In [None]:
# Initialize Otter
import otter
grader = otter.Notebook("hwk2-task2-salmon.ipynb")

# Task 2: Wrangling Alaska salmon catch data 

## Instructions 

- First, update the following cell to have a link to *your* Homework 2 GitHub repository:

**UPDATE THIS LINK**
https://github.com/jorb1/eds220-hwk2


- Review the [complete rubric for this task](https://docs.google.com/document/d/1x0BoU6IH4cnOR1-n7i9CYQ9wUC37yDpYlQ4j6rCfcsU/edit?tab=t.0) before starting.

- **Meaningful commits should be made every time you finish a major step.** We'll check your repository and view the commit history.

- **Every code cell should have a comment.** Err on the side of commenting too much for now. Comments should follow best practices.

- **Do not update the top cell with the `otter` import**, this is used internally for grading.

## Acknowledgments

This exercise is based on the [Cleaning and Wrangling Data in R lesson by the NCEAS Learning Hub](https://learning.nceas.ucsb.edu/2023-06-delta/session_11.html).


> Halina Do-Linh, Carmen Galaz García, Matthew B. Jones, Camila Vargas Poulsen. 2023. Open Science Synthesis training Week 1. NCEAS Learning Hub & Delta Stewardship Council.


## About the data

In this task you will use simplified data from the Alaska Department of Fish & Game containing commercial salmon catch data from 1878 to 1997. The original data can be accessed from the KNB repository:

> [Mike Byerly. (2016). Alaska commercial salmon catches by management region (1886-1997).](https://knb.ecoinformatics.org/view/df35b.304.2) Gulf of Alaska Data Portal. df35b.304.2.

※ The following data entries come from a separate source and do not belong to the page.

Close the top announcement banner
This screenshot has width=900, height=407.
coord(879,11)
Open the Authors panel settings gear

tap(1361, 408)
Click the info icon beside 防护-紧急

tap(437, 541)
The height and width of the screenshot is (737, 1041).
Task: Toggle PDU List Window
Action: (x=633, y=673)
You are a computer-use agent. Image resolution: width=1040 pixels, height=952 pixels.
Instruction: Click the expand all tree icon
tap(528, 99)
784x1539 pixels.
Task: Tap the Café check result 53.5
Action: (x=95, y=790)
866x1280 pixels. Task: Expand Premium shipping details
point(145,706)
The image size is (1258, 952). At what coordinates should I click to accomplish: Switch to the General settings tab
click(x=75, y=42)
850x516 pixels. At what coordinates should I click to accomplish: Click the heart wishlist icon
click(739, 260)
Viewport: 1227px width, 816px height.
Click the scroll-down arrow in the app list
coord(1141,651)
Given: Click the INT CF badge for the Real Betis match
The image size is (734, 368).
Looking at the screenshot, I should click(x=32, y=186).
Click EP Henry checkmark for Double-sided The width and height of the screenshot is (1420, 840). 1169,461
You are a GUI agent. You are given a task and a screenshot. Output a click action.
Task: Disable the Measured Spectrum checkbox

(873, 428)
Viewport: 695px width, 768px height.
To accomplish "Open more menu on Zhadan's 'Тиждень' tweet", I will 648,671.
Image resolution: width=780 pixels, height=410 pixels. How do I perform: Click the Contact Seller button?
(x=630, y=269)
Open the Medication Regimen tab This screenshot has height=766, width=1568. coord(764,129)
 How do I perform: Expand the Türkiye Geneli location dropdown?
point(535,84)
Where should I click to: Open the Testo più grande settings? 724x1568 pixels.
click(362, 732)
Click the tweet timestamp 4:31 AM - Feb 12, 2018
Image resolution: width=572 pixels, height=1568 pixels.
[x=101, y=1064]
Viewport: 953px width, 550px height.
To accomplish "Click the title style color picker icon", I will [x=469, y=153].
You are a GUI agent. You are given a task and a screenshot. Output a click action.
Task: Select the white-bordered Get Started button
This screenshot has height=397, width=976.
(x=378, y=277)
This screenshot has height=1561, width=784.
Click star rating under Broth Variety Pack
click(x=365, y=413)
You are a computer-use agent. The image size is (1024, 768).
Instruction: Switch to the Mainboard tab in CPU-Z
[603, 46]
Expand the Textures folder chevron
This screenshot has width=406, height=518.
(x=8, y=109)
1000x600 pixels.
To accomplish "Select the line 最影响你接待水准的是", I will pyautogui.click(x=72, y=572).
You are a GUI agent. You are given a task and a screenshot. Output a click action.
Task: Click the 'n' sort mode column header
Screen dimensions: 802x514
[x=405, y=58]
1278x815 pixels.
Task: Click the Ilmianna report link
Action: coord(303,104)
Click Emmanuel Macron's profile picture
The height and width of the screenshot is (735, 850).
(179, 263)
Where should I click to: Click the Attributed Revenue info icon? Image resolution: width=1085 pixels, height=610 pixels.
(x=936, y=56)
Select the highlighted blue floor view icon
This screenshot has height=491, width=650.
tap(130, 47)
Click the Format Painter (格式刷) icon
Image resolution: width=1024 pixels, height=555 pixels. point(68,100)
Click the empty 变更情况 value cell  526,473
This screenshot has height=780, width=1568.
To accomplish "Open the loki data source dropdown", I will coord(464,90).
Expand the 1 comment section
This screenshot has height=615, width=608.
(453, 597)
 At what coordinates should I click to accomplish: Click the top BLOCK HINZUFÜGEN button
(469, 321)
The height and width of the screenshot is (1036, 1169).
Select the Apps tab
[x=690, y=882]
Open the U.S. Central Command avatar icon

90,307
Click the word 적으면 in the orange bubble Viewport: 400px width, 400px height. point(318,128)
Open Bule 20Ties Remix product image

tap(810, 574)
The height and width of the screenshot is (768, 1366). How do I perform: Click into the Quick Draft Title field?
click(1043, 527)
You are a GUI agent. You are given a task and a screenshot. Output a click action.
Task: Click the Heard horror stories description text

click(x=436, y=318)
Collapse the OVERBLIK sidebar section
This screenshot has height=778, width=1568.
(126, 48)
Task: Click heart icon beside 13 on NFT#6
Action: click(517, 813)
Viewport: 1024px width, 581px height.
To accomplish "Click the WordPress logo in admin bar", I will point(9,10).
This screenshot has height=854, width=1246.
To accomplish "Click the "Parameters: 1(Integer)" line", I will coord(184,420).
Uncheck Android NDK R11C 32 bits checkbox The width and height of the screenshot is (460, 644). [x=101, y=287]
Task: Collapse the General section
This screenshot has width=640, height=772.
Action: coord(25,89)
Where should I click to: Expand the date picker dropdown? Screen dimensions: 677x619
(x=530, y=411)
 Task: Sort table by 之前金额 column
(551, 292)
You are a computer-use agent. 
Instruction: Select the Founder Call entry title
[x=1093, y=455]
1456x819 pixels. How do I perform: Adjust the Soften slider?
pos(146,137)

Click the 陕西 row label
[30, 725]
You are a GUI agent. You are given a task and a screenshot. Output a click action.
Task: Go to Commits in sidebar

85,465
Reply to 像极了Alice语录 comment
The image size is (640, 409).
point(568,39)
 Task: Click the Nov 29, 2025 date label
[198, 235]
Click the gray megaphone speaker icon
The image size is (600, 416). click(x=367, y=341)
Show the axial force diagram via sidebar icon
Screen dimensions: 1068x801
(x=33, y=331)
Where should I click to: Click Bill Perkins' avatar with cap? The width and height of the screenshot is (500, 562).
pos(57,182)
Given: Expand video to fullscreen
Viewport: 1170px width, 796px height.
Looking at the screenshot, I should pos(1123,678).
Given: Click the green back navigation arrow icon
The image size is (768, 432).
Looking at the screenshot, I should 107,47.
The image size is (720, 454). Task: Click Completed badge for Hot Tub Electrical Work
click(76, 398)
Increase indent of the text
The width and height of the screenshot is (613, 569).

The simplified dataset is in CSV format in the homework repository and has the following columns:

| Column | Description |
| ------ | ----------- | 
| Regions | Region code |
| Year | Year fish were caught |
| notesRegCode | Notes and comments |
| Species | Species of salmon caught |
| Catch | Commercial catches of salmon species (in thousands of fish) |

## COMPLETE WORKFLOW

You will use the next code cell to complete the last exercise in the task. Leave it blank for now. 

In [None]:
# FINAL CODE

import pandas as pd
catch_data = pd.read_csv("~/MEDS/EDS-220/eds220-hwk2/data/salmon_data.csv").drop('notesRegCode', axis=1)

catch_data.at[400, "Catch"] = 1 # Update mistaken I to 1

# Update Catch column to have dtype int64
catch_data['Catch'] = catch_data['Catch'].astype('int64') 

# Calculate the mean catch of salmon by region, and then plot it in an understandable format
catch_data_plot = (catch_data.groupby(['Region'])
            .mean()
            .Catch
            .sort_values()
            .plot(kind='barh',
                 title='Average Salmon Catch (by 1000s of fish) by Region 1878-1997',
                 ylabel=('Region')))
catch_data_plot.set_ylabel(ylabel='Region')
catch_data_plot.set_xlabel(xlabel='Catches of Salmon Species (in thousands of fish)')

## 1

a. Uset this code cell to import the data from the `salmon_data.csv` as `catch_data`. Look at the head of the dataframe. 

In [None]:
# Load libraries
import pandas as pd

<!-- BEGIN QUESTION -->



In [None]:
# a.
# Read in the data
catch_data = pd.read_csv("~/MEDS/EDS-220/eds220-hwk2/data/salmon_data.csv")

In [None]:
# Look at the first few rows of the dataframe
catch_data.head(3)

<!-- END QUESTION -->

<!-- BEGIN QUESTION -->

b. Use this code cell to make some other preliminary data exploration of your choosing.

In [None]:
# b. 
# Check the data type of each column in the dataframe
print(catch_data.dtypes)

# Check how many rows and columns are in the dataframe
print(catch_data.shape)

# Check and see how many NaNs are in each column
print(catch_data.isnull().sum())


<!-- END QUESTION -->

<!-- BEGIN QUESTION -->

c. Use this markdown cell to explain why you decided to do the exploration in c. and what information you obtained from doing it.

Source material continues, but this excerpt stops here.